THE PROBLEM: Only the lines below between the ones containing "My account (587, 2474)" and "Klimatyzacja do domu (374, 1952)", inclusive, are to be reproduced, each exactly as it stands.

START DATASET EXCERPTS

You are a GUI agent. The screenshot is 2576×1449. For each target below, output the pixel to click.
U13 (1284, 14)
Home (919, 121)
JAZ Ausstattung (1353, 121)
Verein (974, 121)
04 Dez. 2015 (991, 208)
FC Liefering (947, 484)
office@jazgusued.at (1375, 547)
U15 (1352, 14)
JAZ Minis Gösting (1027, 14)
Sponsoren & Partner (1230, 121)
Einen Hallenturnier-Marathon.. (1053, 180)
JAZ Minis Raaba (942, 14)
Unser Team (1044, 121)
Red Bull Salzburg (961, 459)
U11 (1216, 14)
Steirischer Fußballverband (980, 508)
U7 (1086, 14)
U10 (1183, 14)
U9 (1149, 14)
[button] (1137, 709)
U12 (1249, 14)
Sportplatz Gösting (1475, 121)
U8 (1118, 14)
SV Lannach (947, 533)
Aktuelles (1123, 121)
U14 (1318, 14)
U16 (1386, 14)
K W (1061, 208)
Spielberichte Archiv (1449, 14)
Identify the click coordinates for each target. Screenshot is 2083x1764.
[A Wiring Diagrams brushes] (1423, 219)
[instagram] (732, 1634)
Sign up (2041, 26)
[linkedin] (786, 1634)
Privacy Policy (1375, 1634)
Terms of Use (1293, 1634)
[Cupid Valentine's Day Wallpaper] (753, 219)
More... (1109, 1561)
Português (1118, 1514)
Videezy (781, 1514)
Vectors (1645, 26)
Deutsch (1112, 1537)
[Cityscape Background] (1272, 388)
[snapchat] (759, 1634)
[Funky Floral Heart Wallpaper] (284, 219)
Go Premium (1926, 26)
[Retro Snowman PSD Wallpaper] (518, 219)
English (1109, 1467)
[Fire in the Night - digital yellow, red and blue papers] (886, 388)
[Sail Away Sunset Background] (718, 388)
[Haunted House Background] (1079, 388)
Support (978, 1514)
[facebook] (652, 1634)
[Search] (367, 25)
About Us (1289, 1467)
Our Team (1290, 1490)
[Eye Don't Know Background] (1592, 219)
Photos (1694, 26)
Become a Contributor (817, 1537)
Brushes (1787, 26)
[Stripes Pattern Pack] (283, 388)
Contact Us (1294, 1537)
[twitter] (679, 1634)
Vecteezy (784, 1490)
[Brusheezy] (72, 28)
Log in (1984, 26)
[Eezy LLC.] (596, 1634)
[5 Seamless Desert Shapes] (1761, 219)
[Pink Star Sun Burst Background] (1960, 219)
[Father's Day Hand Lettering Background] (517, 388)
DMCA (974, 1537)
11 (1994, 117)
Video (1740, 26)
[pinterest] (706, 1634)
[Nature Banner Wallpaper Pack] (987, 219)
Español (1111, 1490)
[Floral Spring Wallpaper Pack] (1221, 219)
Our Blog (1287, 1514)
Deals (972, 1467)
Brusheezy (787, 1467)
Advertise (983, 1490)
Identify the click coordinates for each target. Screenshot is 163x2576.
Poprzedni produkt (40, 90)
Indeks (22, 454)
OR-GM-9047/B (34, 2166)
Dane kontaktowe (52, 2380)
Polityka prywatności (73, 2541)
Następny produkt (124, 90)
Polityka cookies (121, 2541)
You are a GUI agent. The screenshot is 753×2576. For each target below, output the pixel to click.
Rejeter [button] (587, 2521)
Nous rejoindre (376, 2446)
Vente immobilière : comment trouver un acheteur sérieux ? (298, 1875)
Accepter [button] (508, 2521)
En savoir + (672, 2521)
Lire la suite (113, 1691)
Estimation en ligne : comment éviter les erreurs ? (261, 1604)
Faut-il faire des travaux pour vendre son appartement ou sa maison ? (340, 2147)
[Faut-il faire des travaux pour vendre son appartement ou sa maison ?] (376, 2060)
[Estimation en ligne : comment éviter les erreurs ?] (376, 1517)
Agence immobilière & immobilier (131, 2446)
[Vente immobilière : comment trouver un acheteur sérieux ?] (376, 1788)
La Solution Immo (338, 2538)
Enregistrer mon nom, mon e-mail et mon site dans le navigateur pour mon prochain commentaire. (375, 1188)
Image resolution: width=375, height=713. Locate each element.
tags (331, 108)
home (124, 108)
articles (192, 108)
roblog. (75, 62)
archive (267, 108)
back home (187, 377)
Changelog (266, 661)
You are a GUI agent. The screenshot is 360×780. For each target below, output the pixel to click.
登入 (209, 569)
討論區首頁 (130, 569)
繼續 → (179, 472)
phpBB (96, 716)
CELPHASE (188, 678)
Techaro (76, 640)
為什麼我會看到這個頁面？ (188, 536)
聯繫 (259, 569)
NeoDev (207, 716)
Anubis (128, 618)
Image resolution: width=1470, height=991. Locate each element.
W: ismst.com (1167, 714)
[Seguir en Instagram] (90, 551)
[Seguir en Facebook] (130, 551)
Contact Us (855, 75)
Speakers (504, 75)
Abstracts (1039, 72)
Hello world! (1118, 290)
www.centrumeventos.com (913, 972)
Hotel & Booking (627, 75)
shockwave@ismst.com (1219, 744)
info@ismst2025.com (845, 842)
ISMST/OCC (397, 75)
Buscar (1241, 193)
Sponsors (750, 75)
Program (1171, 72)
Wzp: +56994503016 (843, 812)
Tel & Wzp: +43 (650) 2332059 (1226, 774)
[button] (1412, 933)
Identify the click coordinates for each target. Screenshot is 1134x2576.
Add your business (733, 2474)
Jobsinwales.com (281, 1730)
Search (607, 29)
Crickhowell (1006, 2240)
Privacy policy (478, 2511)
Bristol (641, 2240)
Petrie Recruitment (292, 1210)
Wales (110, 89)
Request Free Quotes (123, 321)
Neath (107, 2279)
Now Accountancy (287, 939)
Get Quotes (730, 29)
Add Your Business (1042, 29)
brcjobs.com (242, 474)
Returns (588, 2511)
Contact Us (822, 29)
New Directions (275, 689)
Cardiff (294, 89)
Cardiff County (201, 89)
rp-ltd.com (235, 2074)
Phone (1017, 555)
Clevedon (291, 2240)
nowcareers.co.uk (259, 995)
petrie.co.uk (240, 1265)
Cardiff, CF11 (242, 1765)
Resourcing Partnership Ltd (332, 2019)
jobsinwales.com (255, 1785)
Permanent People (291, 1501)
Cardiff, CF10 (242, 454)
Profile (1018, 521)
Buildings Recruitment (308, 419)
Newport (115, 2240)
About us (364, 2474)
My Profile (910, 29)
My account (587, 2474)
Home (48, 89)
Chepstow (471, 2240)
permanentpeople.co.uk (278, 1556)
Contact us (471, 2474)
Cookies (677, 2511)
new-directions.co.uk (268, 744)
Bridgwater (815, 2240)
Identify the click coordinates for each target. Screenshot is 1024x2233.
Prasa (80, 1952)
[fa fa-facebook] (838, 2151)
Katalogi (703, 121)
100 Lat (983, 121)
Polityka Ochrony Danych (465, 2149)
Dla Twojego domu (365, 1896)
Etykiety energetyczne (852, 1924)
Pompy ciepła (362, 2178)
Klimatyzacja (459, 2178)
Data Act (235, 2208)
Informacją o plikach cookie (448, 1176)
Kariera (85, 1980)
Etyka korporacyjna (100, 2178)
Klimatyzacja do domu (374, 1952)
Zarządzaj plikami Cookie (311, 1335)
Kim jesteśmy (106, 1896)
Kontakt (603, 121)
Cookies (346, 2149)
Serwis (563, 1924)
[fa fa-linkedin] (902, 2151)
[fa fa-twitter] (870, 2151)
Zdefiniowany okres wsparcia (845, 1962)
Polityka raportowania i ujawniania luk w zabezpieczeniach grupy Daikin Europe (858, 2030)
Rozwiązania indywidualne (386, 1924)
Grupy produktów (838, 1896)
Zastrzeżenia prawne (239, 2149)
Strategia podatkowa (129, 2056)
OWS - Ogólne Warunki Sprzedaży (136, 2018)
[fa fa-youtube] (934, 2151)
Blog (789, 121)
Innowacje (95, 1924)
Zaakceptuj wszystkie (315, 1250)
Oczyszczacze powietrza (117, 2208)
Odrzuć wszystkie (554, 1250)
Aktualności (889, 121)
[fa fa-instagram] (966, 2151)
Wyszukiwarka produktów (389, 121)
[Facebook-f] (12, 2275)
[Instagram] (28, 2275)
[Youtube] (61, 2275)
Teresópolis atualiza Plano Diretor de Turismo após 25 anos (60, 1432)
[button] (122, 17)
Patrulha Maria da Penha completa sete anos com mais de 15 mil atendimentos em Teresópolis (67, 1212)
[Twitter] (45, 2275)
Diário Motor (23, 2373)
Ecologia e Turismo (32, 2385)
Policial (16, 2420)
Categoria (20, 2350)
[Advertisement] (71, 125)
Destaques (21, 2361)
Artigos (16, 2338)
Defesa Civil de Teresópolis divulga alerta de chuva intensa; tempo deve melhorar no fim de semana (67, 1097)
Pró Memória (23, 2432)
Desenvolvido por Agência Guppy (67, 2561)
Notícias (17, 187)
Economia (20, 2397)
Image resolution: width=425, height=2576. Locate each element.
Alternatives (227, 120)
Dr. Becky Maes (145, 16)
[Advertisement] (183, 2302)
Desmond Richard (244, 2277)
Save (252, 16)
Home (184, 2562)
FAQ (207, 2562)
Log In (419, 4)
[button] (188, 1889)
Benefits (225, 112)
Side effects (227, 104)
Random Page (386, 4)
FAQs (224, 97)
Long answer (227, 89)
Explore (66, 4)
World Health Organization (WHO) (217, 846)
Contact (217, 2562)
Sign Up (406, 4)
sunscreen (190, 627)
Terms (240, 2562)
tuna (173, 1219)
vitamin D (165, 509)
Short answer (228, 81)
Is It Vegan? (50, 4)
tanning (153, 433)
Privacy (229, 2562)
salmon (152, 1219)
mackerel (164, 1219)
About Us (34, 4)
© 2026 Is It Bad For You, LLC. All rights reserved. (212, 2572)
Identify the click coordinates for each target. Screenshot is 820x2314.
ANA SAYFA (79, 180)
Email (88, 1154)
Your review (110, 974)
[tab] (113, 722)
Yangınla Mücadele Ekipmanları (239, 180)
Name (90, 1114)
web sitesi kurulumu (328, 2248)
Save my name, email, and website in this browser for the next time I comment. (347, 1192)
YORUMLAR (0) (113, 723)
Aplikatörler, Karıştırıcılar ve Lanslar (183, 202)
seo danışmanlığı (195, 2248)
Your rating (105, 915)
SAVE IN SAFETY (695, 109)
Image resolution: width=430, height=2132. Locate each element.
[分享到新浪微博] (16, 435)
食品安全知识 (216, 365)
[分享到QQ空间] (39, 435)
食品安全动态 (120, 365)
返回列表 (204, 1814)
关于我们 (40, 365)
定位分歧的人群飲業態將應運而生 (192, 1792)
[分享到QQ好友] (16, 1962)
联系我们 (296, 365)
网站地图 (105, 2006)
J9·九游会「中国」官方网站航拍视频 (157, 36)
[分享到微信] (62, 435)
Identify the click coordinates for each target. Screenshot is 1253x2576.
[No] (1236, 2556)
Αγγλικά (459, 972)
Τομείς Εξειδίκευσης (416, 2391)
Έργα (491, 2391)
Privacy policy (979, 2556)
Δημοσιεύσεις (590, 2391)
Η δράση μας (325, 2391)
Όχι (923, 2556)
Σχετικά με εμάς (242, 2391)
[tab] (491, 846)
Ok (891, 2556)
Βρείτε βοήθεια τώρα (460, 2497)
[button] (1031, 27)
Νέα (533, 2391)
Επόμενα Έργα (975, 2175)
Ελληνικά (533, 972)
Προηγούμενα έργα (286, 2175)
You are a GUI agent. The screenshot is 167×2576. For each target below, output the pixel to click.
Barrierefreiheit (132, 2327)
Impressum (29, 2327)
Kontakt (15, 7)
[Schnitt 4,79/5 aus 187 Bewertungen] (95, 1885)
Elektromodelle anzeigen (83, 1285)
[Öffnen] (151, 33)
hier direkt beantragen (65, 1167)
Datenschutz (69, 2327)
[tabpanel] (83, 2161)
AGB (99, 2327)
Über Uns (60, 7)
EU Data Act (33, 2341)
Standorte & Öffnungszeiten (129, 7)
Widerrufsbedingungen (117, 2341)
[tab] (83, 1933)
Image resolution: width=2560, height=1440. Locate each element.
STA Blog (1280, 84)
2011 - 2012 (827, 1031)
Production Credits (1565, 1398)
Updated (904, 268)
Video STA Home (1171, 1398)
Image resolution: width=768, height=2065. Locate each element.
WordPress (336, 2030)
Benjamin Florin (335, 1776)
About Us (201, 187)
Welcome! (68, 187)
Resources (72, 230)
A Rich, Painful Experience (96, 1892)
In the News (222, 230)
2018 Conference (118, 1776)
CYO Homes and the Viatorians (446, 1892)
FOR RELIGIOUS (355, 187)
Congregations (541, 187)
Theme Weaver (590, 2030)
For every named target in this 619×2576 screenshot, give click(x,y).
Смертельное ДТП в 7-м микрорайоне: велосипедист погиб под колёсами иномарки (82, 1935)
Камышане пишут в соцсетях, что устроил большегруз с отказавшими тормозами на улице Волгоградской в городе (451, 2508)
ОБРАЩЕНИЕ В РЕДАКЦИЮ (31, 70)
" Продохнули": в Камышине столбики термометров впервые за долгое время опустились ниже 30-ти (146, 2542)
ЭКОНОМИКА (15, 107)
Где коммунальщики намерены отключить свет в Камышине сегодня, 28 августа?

END DATASET EXCERPTS

TASK OUTPUT:
My account (587, 2474)
Home (48, 89)
Chepstow (471, 2240)
permanentpeople.co.uk (278, 1556)
Contact us (471, 2474)
Cookies (677, 2511)
new-directions.co.uk (268, 744)
Bridgwater (815, 2240)
Identify the click coordinates for each target. Screenshot is 1024x2233.
Prasa (80, 1952)
[fa fa-facebook] (838, 2151)
Katalogi (703, 121)
100 Lat (983, 121)
Polityka Ochrony Danych (465, 2149)
Dla Twojego domu (365, 1896)
Etykiety energetyczne (852, 1924)
Pompy ciepła (362, 2178)
Klimatyzacja (459, 2178)
Data Act (235, 2208)
Informacją o plikach cookie (448, 1176)
Kariera (85, 1980)
Etyka korporacyjna (100, 2178)
Klimatyzacja do domu (374, 1952)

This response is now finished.